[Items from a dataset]
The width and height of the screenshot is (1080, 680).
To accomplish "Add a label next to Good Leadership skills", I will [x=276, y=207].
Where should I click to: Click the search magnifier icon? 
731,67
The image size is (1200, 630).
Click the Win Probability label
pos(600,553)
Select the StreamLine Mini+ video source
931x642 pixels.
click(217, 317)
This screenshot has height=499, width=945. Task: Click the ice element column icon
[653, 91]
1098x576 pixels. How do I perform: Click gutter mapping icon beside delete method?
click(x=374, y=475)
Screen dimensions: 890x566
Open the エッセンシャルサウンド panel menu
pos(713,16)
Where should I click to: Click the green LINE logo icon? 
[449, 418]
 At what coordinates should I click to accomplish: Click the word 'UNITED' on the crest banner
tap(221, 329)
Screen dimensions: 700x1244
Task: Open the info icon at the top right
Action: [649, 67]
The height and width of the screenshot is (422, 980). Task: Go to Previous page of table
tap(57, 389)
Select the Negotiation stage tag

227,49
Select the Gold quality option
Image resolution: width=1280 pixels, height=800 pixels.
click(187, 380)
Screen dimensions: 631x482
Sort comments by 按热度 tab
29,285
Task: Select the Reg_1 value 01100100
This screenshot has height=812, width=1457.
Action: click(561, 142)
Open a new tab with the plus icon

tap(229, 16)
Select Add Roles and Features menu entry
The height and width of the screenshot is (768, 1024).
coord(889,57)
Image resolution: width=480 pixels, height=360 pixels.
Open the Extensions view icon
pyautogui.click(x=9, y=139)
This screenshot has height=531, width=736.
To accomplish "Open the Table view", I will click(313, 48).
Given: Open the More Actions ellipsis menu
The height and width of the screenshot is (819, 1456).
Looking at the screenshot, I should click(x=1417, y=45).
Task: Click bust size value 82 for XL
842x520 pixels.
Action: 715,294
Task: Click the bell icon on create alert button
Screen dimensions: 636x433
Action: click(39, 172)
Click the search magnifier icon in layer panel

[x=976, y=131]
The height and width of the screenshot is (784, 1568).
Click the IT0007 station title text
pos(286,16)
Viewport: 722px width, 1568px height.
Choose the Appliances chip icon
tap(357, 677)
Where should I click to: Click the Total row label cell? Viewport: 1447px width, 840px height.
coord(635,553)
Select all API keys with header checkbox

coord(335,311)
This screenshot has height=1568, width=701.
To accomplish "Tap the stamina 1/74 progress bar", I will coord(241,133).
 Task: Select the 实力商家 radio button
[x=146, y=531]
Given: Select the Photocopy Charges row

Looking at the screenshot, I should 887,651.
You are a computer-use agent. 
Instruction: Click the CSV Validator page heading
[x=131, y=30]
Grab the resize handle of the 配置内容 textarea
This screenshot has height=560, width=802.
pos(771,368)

__EXERCISE AIM__
Recast the listing above as a two-column Markdown table headed Row and Listing line. Number every line of the listing in order and leave out the blank lines.

__RESPONSE TO THIS EXERCISE__
| Row | Listing line |
|---|---|
| 1 | The width and height of the screenshot is (1080, 680). |
| 2 | To accomplish "Add a label next to Good Leadership skills", I will [x=276, y=207]. |
| 3 | Where should I click to: Click the search magnifier icon?  |
| 4 | 731,67 |
| 5 | The image size is (1200, 630). |
| 6 | Click the Win Probability label |
| 7 | pos(600,553) |
| 8 | Select the StreamLine Mini+ video source |
| 9 | 931x642 pixels. |
| 10 | click(217, 317) |
| 11 | This screenshot has height=499, width=945. Task: Click the ice element column icon |
| 12 | [653, 91] |
| 13 | 1098x576 pixels. How do I perform: Click gutter mapping icon beside delete method? |
| 14 | click(x=374, y=475) |
| 15 | Screen dimensions: 890x566 |
| 16 | Open the エッセンシャルサウンド panel menu |
| 17 | pos(713,16) |
| 18 | Where should I click to: Click the green LINE logo icon?  |
| 19 | [449, 418] |
| 20 |  At what coordinates should I click to accomplish: Click the word 'UNITED' on the crest banner |
| 21 | tap(221, 329) |
| 22 | Screen dimensions: 700x1244 |
| 23 | Task: Open the info icon at the top right |
| 24 | Action: [649, 67] |
| 25 | The height and width of the screenshot is (422, 980). Task: Go to Previous page of table |
| 26 | tap(57, 389) |
| 27 | Select the Negotiation stage tag |
| 28 | 227,49 |
| 29 | Select the Gold quality option |
| 30 | Image resolution: width=1280 pixels, height=800 pixels. |
| 31 | click(187, 380) |
| 32 | Screen dimensions: 631x482 |
| 33 | Sort comments by 按热度 tab |
| 34 | 29,285 |
| 35 | Task: Select the Reg_1 value 01100100 |
| 36 | This screenshot has height=812, width=1457. |
| 37 | Action: click(561, 142) |
| 38 | Open a new tab with the plus icon |
| 39 | tap(229, 16) |
| 40 | Select Add Roles and Features menu entry |
| 41 | The height and width of the screenshot is (768, 1024). |
| 42 | coord(889,57) |
| 43 | Image resolution: width=480 pixels, height=360 pixels. |
| 44 | Open the Extensions view icon |
| 45 | pyautogui.click(x=9, y=139) |
| 46 | This screenshot has height=531, width=736. |
| 47 | To accomplish "Open the Table view", I will click(313, 48). |
| 48 | Given: Open the More Actions ellipsis menu |
| 49 | The height and width of the screenshot is (819, 1456). |
| 50 | Looking at the screenshot, I should click(x=1417, y=45). |
| 51 | Task: Click bust size value 82 for XL |
| 52 | 842x520 pixels. |
| 53 | Action: 715,294 |
| 54 | Task: Click the bell icon on create alert button |
| 55 | Screen dimensions: 636x433 |
| 56 | Action: click(39, 172) |
| 57 | Click the search magnifier icon in layer panel |
| 58 | [x=976, y=131] |
| 59 | The height and width of the screenshot is (784, 1568). |
| 60 | Click the IT0007 station title text |
| 61 | pos(286,16) |
| 62 | Viewport: 722px width, 1568px height. |
| 63 | Choose the Appliances chip icon |
| 64 | tap(357, 677) |
| 65 | Where should I click to: Click the Total row label cell? Viewport: 1447px width, 840px height. |
| 66 | coord(635,553) |
| 67 | Select all API keys with header checkbox |
| 68 | coord(335,311) |
| 69 | This screenshot has height=1568, width=701. |
| 70 | To accomplish "Tap the stamina 1/74 progress bar", I will coord(241,133). |
| 71 |  Task: Select the 实力商家 radio button |
| 72 | [x=146, y=531] |
| 73 | Given: Select the Photocopy Charges row |
| 74 | Looking at the screenshot, I should 887,651. |
| 75 | You are a computer-use agent.  |
| 76 | Instruction: Click the CSV Validator page heading |
| 77 | [x=131, y=30] |
| 78 | Grab the resize handle of the 配置内容 textarea |
| 79 | This screenshot has height=560, width=802. |
| 80 | pos(771,368) |